I have mentioned Marianne Cantwell and her Free Range Humans philosophy before. She is an HSP extrovert life/work coach who suggests that we should invent our own careers by working backwards from an understanding of who we are and what we really care about. I felt this before I ever heard of her, but you won’t find a lot of validation for that approach among conventional career counselors.
I’d already been trying for awhile to understand why work wasn’t working for me, and what to do instead, without much progress, when I saw Free Range Humans mentioned in an HSP forum. Back then, Cantwell was sending out a weekly blog post to her email list. I signed up, and her posts were often uncannily apropos to whatever I was struggling with at the time.
She also offered a free starter email course on building a Free Range lifestyle. I didn’t feel like I made much headway with this the first time around, since it depended on understanding oneself a whole lot better than I did at the time. I had just discovered I was an HSP and introvert, so I still had a lot of integrating to do. Even so, there is no doubt that it encouraged me to persevere in my efforts to forge my own path.
Recently, I revisited her free course, which has been updated, and now has separate forks for people who already know what they want to do, vs. people who don’t. Since I already have a trial alternate career of a sort underway, I took the fork on promoting your business this time. I was doing most of what she suggested from instinct, but having that validated and becoming more conscious of it was valuable nevertheless.
Compromise, Friend or Foe?
I’m still torn about whether I’m on the right path, though. What I really want to do is this, what I’m doing right now. Left to my own devices with no places to go, people to see, or bills to pay, I would happily spend most of my time browsing the internet, mulling over large questions and small, and writing about it. I have known this for awhile, but haven’t found a way to make a living at it.
But one of the principles of Free Range thinking is to not get stuck on only one way of reaching a goal. I suspect this lesson is of particular relevance to HSPs, since overwhelm tends to undermine the “try, try again” spirit. So, in theory, if my goal is to have a significant amount of open-ended time to read, think and write, finding a career I don’t hate that allows me to work a minimal number of hours a week for a high rate of pay could be one way to achieve that, right?
That’s flawlessly logical, but I’m not feeling it.

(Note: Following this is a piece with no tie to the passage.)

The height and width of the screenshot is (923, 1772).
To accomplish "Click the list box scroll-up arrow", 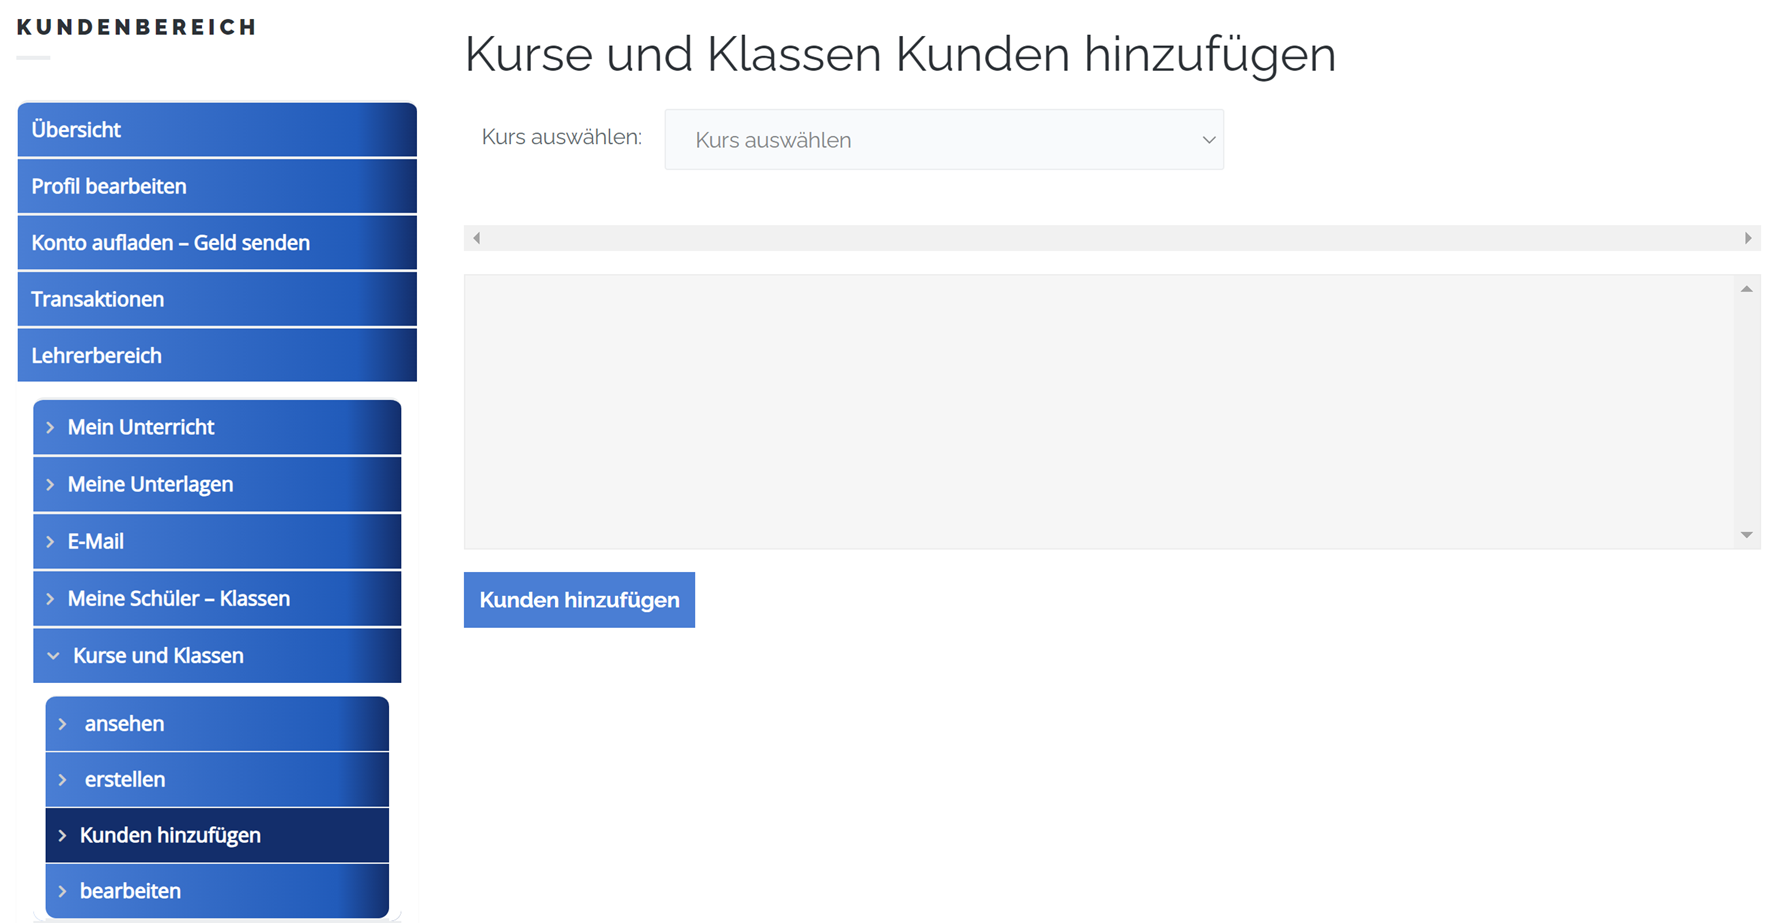I will coord(1746,289).
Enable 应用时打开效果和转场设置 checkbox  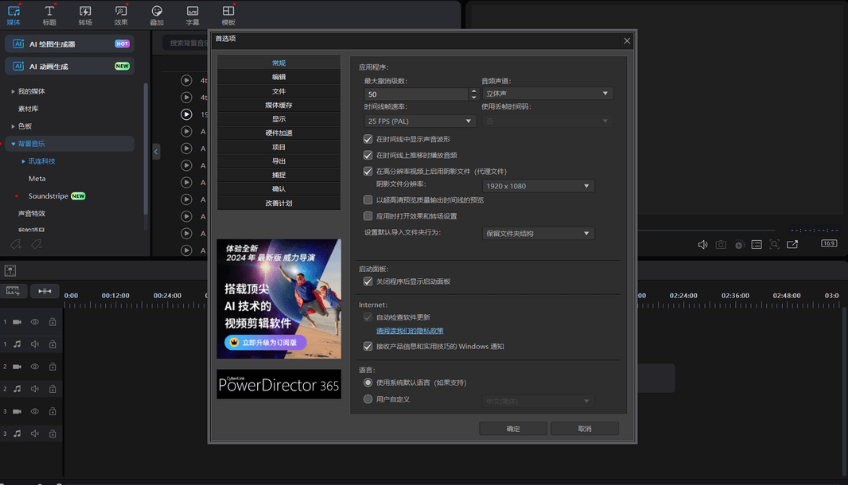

At all. I’d swear the lesson I’m learning these days is to stop ignoring my inclinations. But then my cats get sick (two of them), and I pull myself up by the scruff and say “Look, girl, you have to find a solution to your poverty NOW. Fine tune the details once your bills are getting paid!” So I’m very confused. It’s like the universe is kicking me in the butt to get moving by picking on my poor little cats who never did anything but love me. That’s a mighty motivator, alright, but motivation was never the problem. I’d gladly go, if only I knew in what direction. Newsflash, universe: HSPs do not perform well under pressure!